Et, en revanche, les oeuvres des esprits rares et supérieurs de tous
les temps et de tous les pays, ce public ne les connaît que de nom !
Le journal littéraire, avec ses bousillages quotidiens fournis par des
têtes ordinaires, est particulièrement un moyen habile de dérober au
public esthétique le temps qu'il devrait, dans l'intérêt de sa culture,
accorder aux véritables productions du genre.
En conséquence, par rapport à notre sujet, l'art de ne pas lire est des
plus importants. Il consiste à ne pas prendre en main ce qui de tout
temps occupe le grand public, comme, par exemple, les pamphlets
politiques ou religieux, les romans, les poésies, etc., qui font du
bruit, qui ont peut-être même plusieurs éditions dans leur première et
dernière année d'existence. Rappelez-vous plutôt, en cette occasion,
que celui qui écrit pour des fous trouve de tout temps un public
étendu; et le temps toujours strictement mesuré qui est destiné à la
lecture, accordez-le exclusivement aux oeuvres des grands esprits de
toutes les époques et de tous les pays, que la voix de la renommée
désigne comme tels, et qui s'élèvent au-dessus du restant de
l'humanité. Ceux-là seuls forment et instruisent réellement.
Pour lire le bon, il y a une condition: c'est de ne pas lire le
mau-vais. Car la vie est courte, et le temps et les forces sont limités.
On ne peut jamais lire trop peu de mauvaises choses, et jamais assez ce
qui est bon. Les mauvais livres sont un poison intellectuel; ils
détruisent l'esprit. Parce que les gens, au lieu de lire ce qu'il y a
de meilleur dans toutes les époques, ne lisent que les dernières
nouveautés, les écrivains restent dans le cercle étroit des idées en
circulation, et l'époque s'embourbe toujours plus profondément dans sa
propre fange.

++++++++

● Travail demandé:
1 > Dans le texte sur l'art de ne pas lire, relevez les exemples cités de ce qui occupe de tout temps le grand public.
2 > Répondez brièvement à ces questions sur le texte sur l'art de ne pas lire :
(a) Que dérobe le journal littéraire au public esthétique ?
(b) Quelle condition faut-il remplir pour lire le bon ?
(c) À quoi le texte compare-t-il les mauvais livres ?
3 > Poursuivez le texte sur l'art de ne pas lire à partir de sa dernière phrase.
La liste qui vient ensuite n'a aucun lien avec le texte sur l'art de ne pas lire.

● Documents fournis:
++++++++

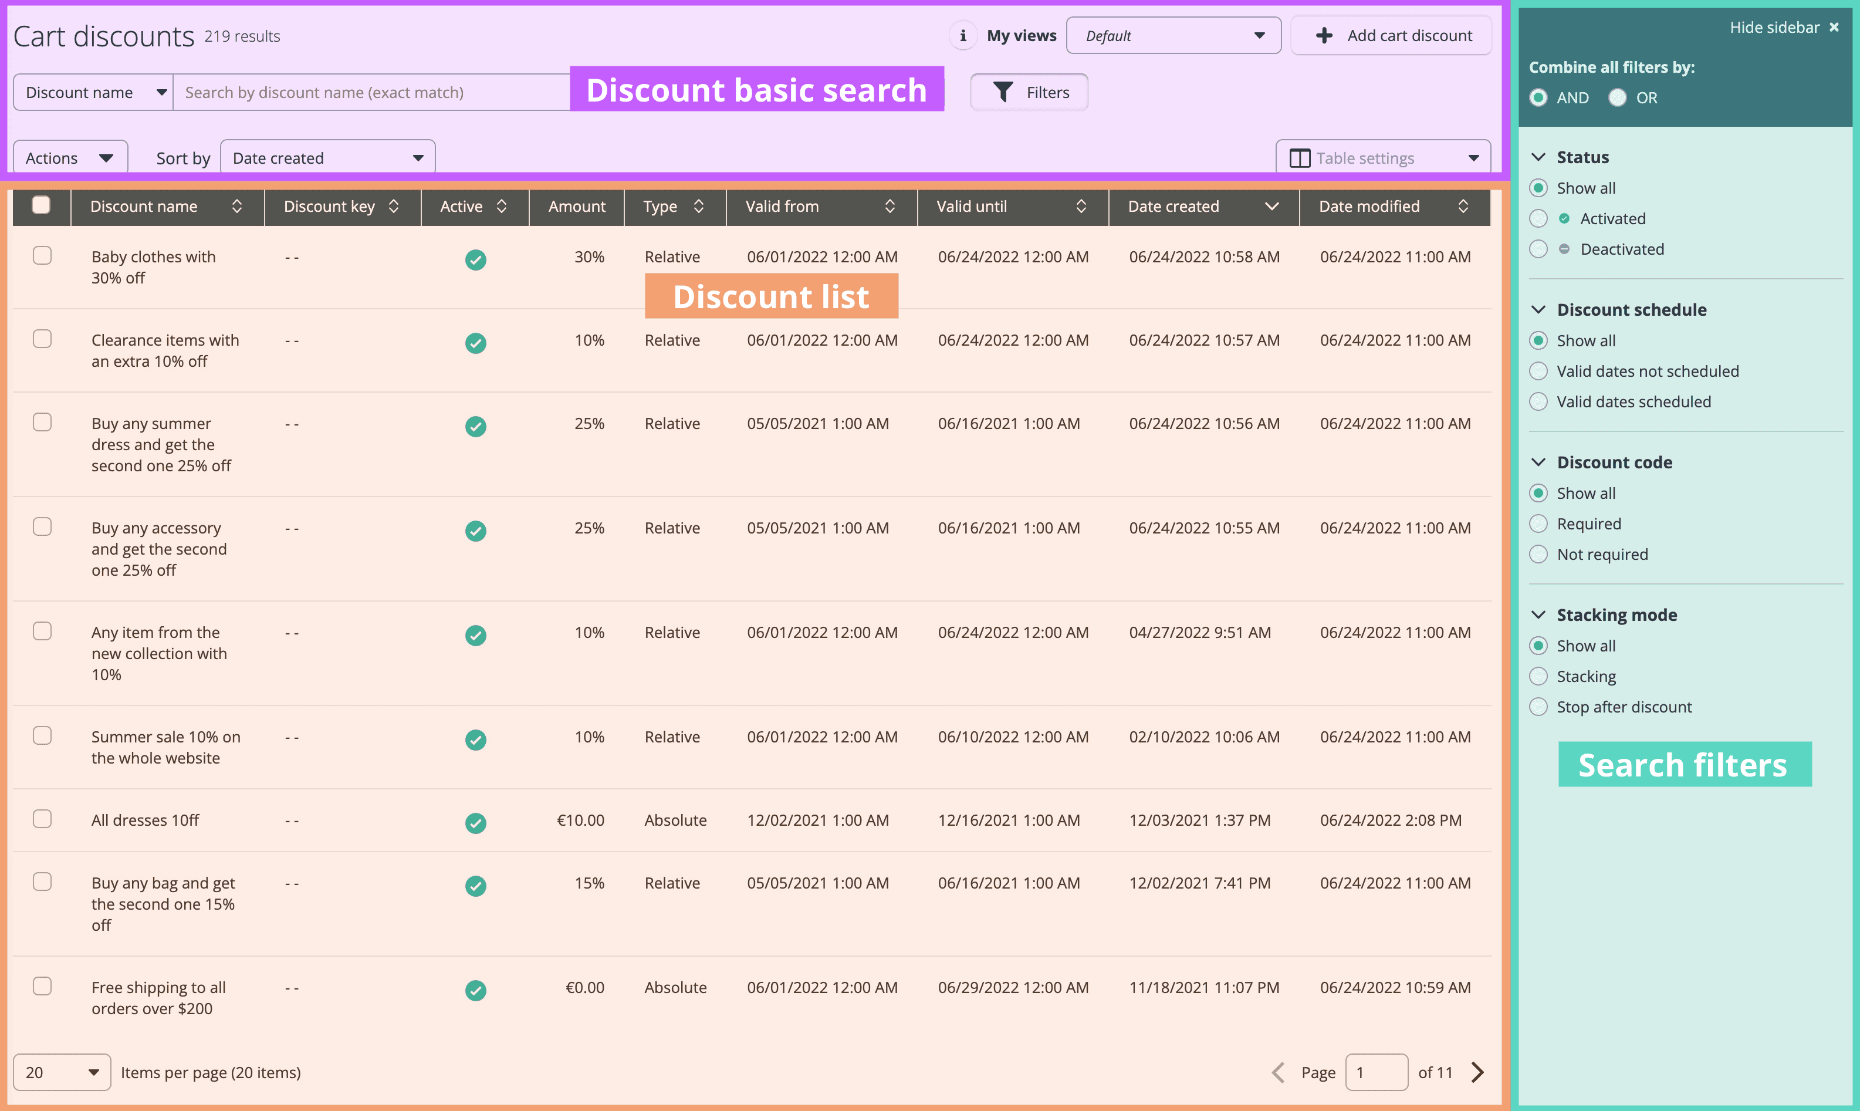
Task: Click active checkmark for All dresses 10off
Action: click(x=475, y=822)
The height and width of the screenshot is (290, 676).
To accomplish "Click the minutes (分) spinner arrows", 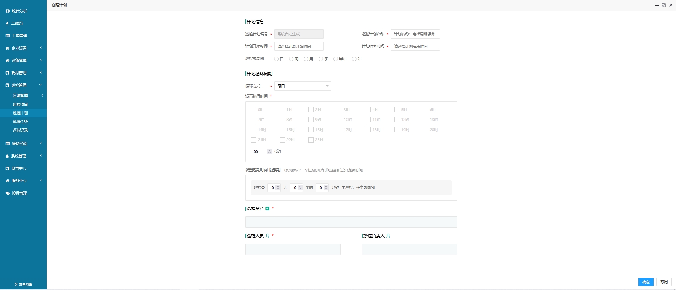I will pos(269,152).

++++++++

● Réponses finales:
1 >
- les pamphlets politiques ou religieux
- les romans
- les poésies

2 >
(a) Le temps qu'il devrait, dans l'intérêt de sa culture, accorder aux véritables productions du genre.
(b) Ne pas lire le mauvais.
(c) À un poison intellectuel qui détruit l'esprit.

3 >
On écrit des livres sur tel ou tel grand esprit de l'Antiquité, et le
public les lit; mais il ne lit pas le grand homme lui-même. Il ne veut
lire que ce qui est fraîchement imprimé, parce que similis simili
gaudet, et que l'aride et fade bavardage d'un plat écrivain de nos
jours lui est plus approprié et plus agréable que les pensées du grand
esprit. Pour ma part, je remercie le destin de m'avoir fait connaître,
dès ma jeunesse, cette belle recommandation d'Auguste-Wilhelm Schlegel,
qui a été depuis mon étoile polaire:
Lisez attentivement les anciens, les véritables anciens:
Ce que les modernes en disent ne signifie pas grand'chose.
Oh! comme une tête ordinaire est donc semblable à une autre ! Comme
elles sont toutes coulées dans le même moule ! Comme chacune, dans le
même cas, pense la même chose, et rien d'autre ! Ajoutez à cela leurs
basses vues personnelles. Et un public stupide lit l'indigne bavardage
de tels drôles, uniquement parce qu'il sort tout chaud de l'impression,
tandis qu'il laisse les oeuvres des grands esprits dormir sur les
planches des bibliothèques !
On a peine à croire à la folie et à l'absurdité du public qui néglige
les plus nobles et les plus rares esprits en tout genre de toutes les
époques et de tous les pays, pour lire les élucubrations quotidiennes
des cerveaux ordinaires, qui éclosent chaque année en foule
innombrable, comme les mouches; et cela, parce qu'elles ont été
imprimées aujourd'hui et sont encore humides de la presse. Il vaudrait
mieux que ces productions restassent là aban¬données et méprisées dès
le jour de leur naissance, comme elles le seront au bout de quelques
années, et ensuite pour toujours: désormais simple matière à rire des
époques passées et de leurs sottises.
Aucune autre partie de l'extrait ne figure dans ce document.